As the owner of Archive Angel, I, Maxine Willett, am the Data Controller (as registered with the Information Commissioners Office, reference: ZA352484) for this business. I am a sole trader, meaning there are no other data handlers within Archive Angel. I have read and completed the checklist issued by the ICO concerning GDPR legislation and have incorporated such information in this Privacy Policy as per the Data Protection Act 2018.

Information held on third parties may include names, email addresses, postal addresses and telephone numbers which come from one source, namely: clients’ names and contact details provided to me by the individuals concerned in respect of commissioned research.

These details are not passed on to any third party; the exception being if I should pass an element of a research project (archaeology for example) on to another researcher and there are areas needing to be discussed separately with the client. However, this is only undertaken having received the client’s prior consent. If client names and contact details are not required for the external researcher to undertake their element, then they are not forwarded.

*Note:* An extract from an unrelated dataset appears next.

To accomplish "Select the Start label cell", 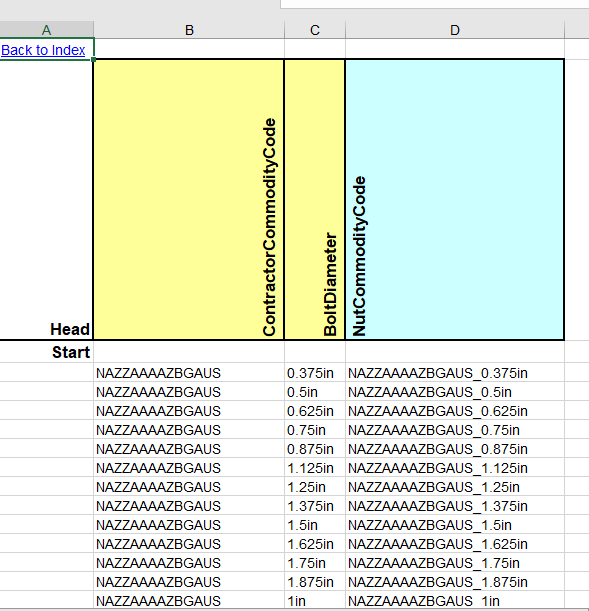I will pyautogui.click(x=46, y=352).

Contact details of clients are stored electronically on my work computer as well as on an external hard drive, used as a backup medium and on my online backup system. Details are also held in written form on hard copy (paper) contract agreements. Electronic records are kept secure by password protection and encryption mechanisms. Written records are kept in a locked filing cabinet to protect from theft, fire and water. All reasonable measures are taken to keep all records secure and up to date.

Any data held on an individual can be accessed by application to me as Data Controller. An acknowledgement of the request will be given within 2 working days of the request having been received. Provision of data will be actioned on verification of the individual’s identity and by their method of choice within 7 working days of the request having been acknowledged. This process also applies to requests for data to be destroyed. 

All information is held for a period of seven years to comply with the legal requirements of reporting to HM Revenue and Customs department for tax purposes. Providing there are no investigations or audits required, any data dating from eight years prior and no longer being used in connection with current project work, will be destroyed.

The data protection policy confirms my commitment to 

The transmission of information via the internet is not completely secure and therefore I cannot guarantee the security of data sent to me electronically, therefore transmission of such data is entirely at your own risk.